S’ouvrir résolument à l’innovation et essayer d’en réguler les enjeux éthiques au fil de son application : c’est le sens du principe d’une « Garantie Humaine » du numérique et de l’intelligence artificielle. En retenant ce principe, la France fait le choix d’une approche enfin plus ouverte de l’innovation, dans un cadre législatif et réglementaire qui est déjà, il est vrai, le plus protecteur au monde.

Le concept de Garantie Humaine peut paraître abstrait mais il est, en réalité, très opérationnel. Dans le cas de l’IA, l’idée est d’appliquer les principes de régulation de l’intelligence artificielle en amont et en aval de l’algorithme lui-même en établissant des points de supervision humaine. Non pas à chaque étape, sinon l’innovation serait bloquée. Mais sur des points critiques identifiés dans un dialogue partagé entre les professionnels, les citoyens et les concepteurs d’innovation.

Ce principe général ne veut pas dire, cependant, que le contrôle technique de l’algorithme lui-même ne sera pas assuré. En effet, si l’IA est intégrée à un dispositif technique numérique type objet connecté, elle sera soumise aux contrôles précis prévus dans le cadre des mécanismes de mise sur le marché des produits de santé.

La supervision peut s’exercer avec le déploiement de « collèges de Garantie Humaine » associant professionnels utilisateurs, citoyens et innovateurs.

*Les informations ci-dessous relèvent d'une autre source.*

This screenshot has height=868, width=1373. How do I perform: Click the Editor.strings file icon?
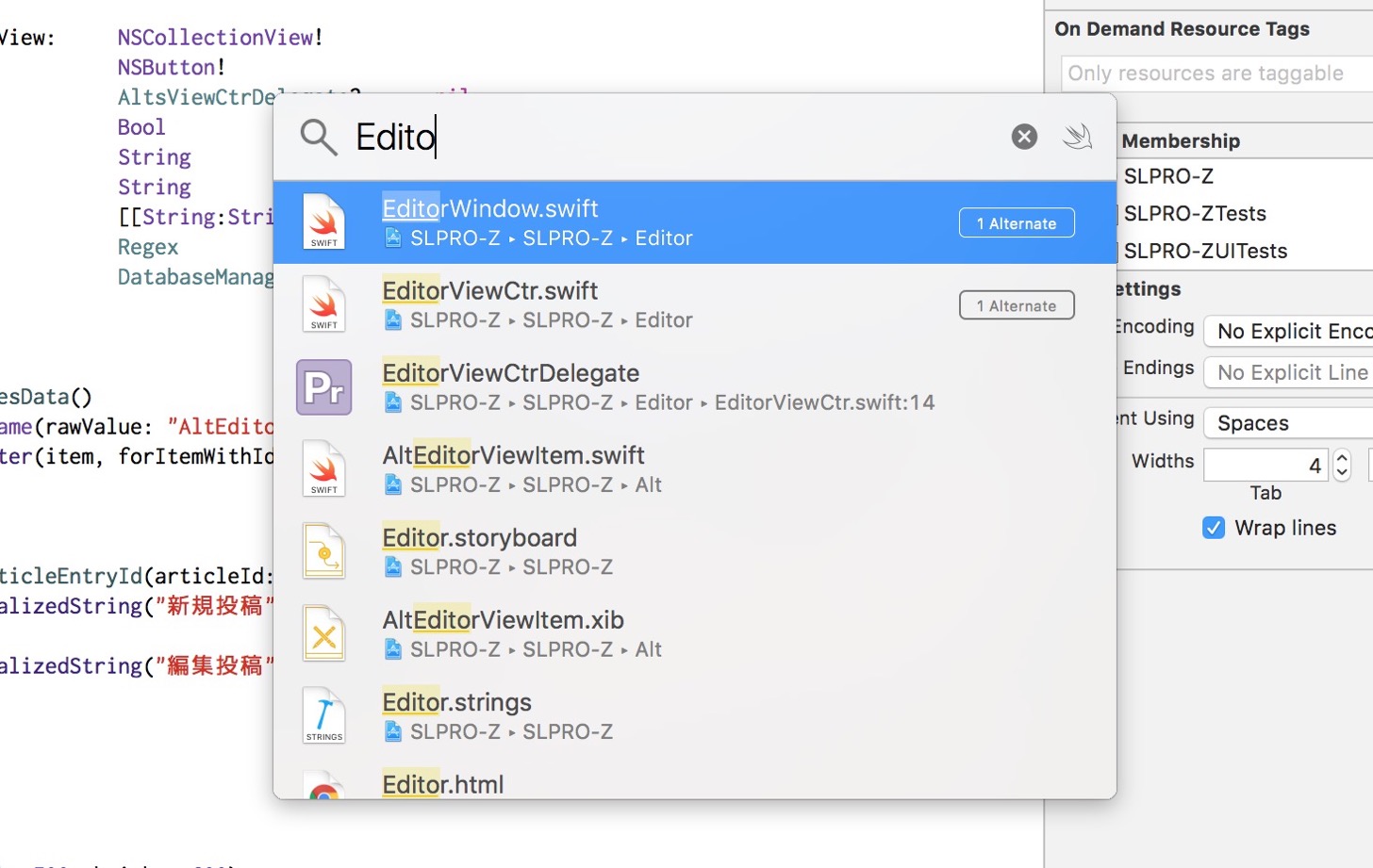click(x=323, y=715)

Leur vocation serait d’assurer a posteriori une révision de dossiers pour porter un regard humain sur les options conseillées ou prises par l’algorithme. L’objectif consiste à s’assurer « au fil de l’eau » que l’algorithme reste sur un développement de Machine Learning à la fois efficace et responsable éthiquement. Les dossiers à auditer pourraient être définis à partir d’événements indésirables constatés, de critères prédéterminés ou d’une sélection aléatoire.

Ce principe de Garantie Humaine avait été très clairement repris dans l’exposé des motifs et l’étude d’impact du projet de loi bioéthique. Il était ensuite intégré à l’article 11 du texte adopté à l’unanimité en première lecture à l’Assemblée nationale.

Il est désormais également repris dans le Livre Blanc de la Commission européenne sur l’IA publié le 11 février dernier et dans la réponse apportée par le Comité national pilote d’éthique du numérique et dans les orientations générales de l’Organisation Mondiale de la Santé en vue de l’émission d’une recommandation générale sur la régulation du numérique et de l’IA en santé.

Ces reconnaissances successives et de plus en plus larges du principe de Garantie Humaine de l’intelligence artificielle représentent autant d’avancées considérables de la logique de régulation positive du numérique et de l’IA portée par le CRAPS. Il convient à présent de poursuivre et d’approfondir les travaux pour décliner concrètement les corollaires et modalités de mise en œuvre de ce principe dans les différents domaines de la protection sociale.